WORK TO COMPLETE ▸
In the records below, switch "Details and compatibility" to "Specifications" and give again the stretch from the line containing "How do I perform: Expand" through the line containing "click(x=1197, y=474)", with all else unchanged. Leave the pictures out of the answer.

DATASET CONTENT ▸

##############################

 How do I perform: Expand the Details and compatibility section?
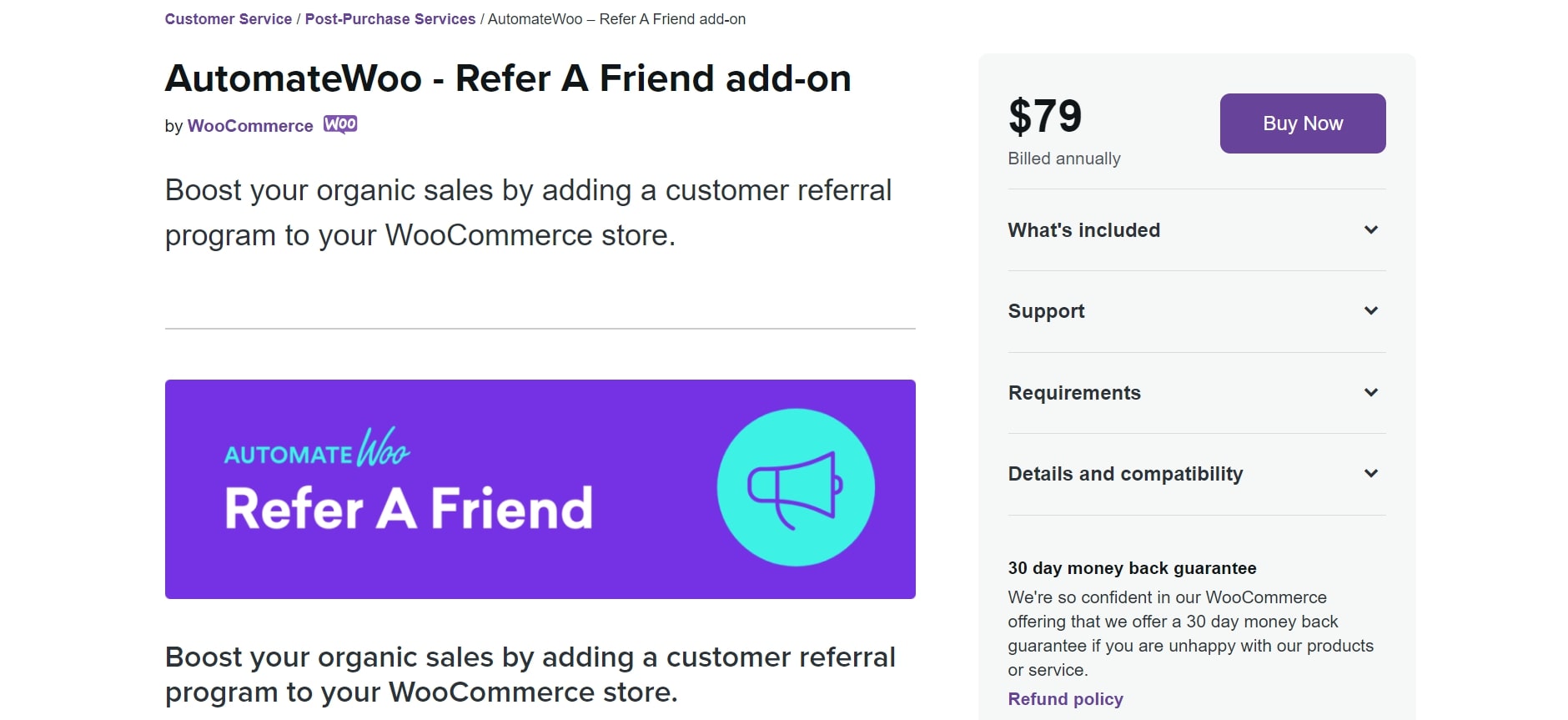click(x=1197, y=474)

##############################

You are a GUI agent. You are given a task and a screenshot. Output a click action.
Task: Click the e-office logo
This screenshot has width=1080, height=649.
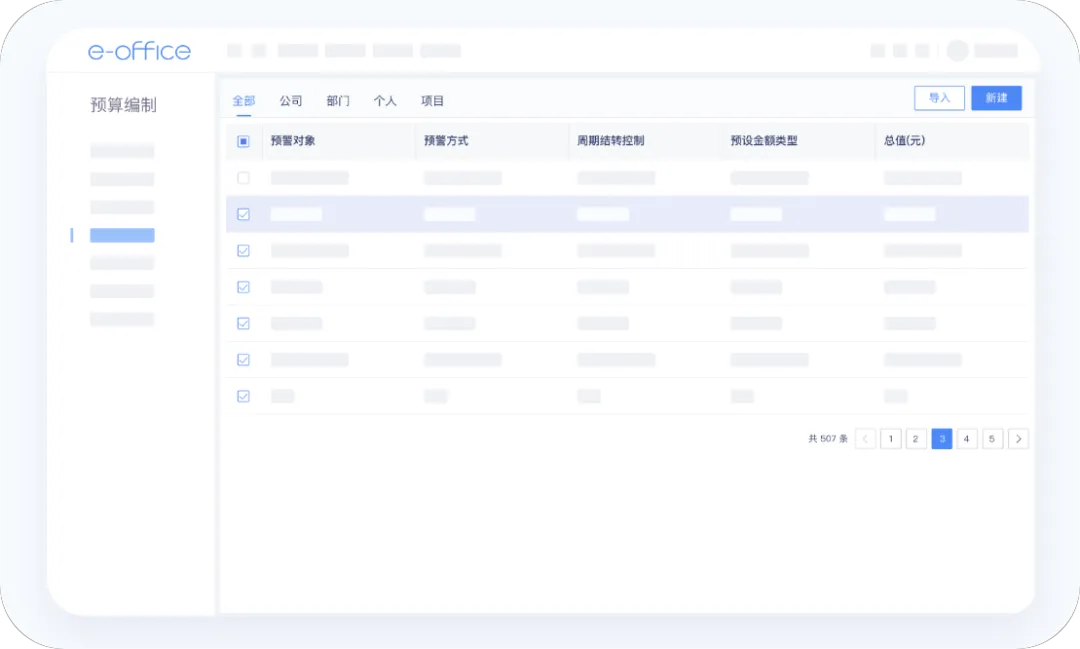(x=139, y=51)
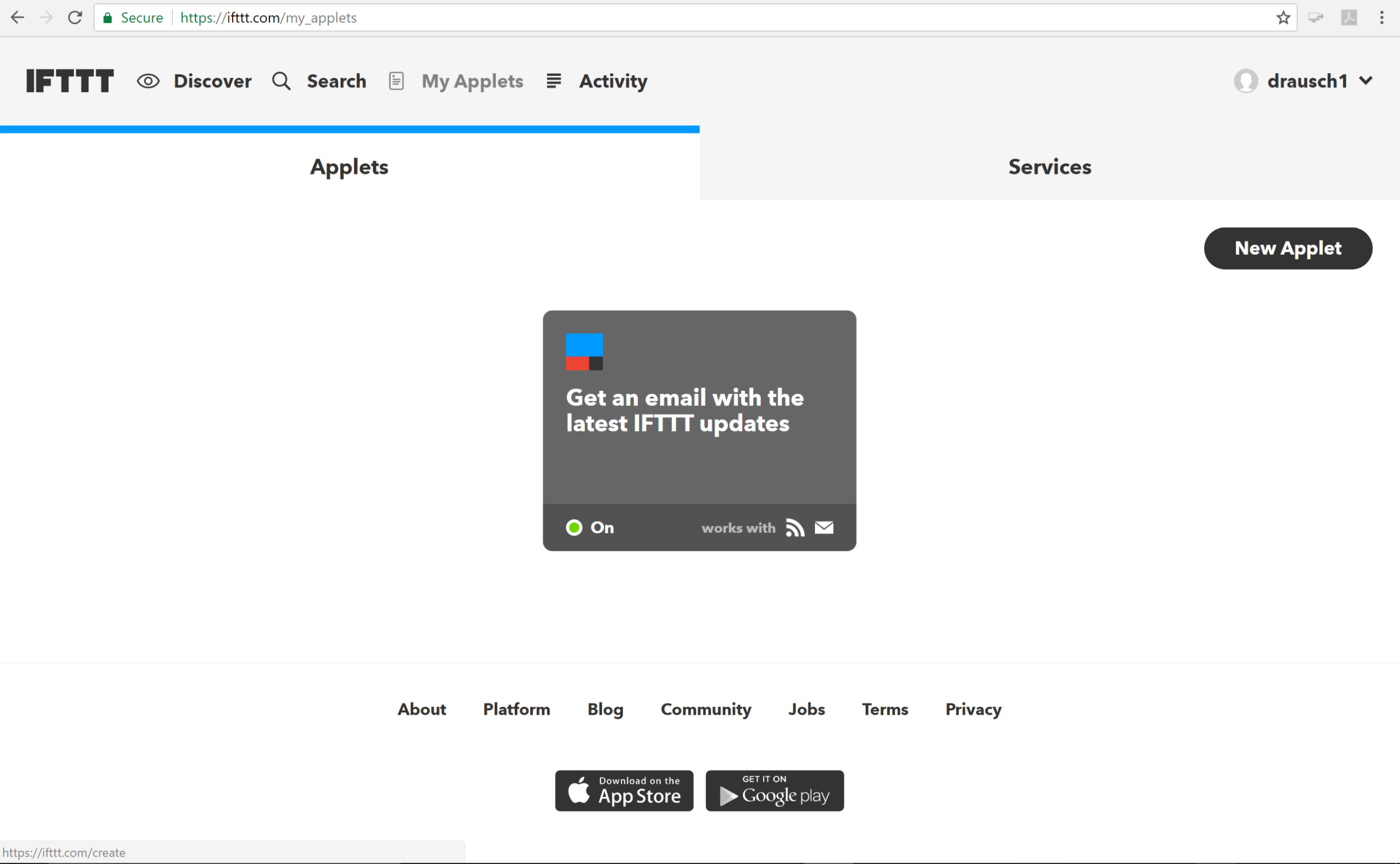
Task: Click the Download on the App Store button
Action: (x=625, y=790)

##############################

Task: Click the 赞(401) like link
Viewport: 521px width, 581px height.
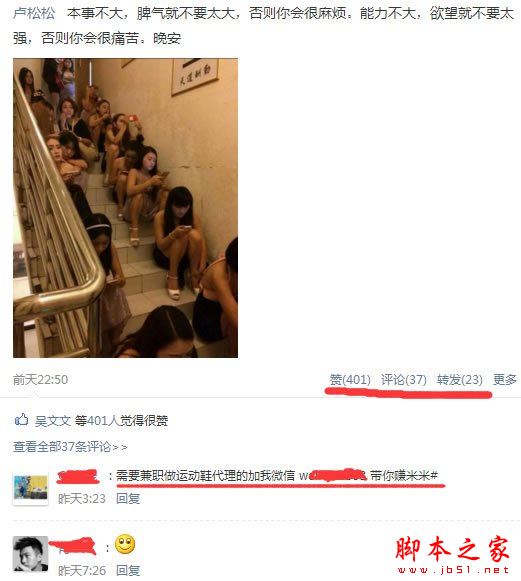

##############################

RESULT FOR THIS EXERCISE ▸
 How do I perform: Expand the Specifications section?
click(x=1197, y=474)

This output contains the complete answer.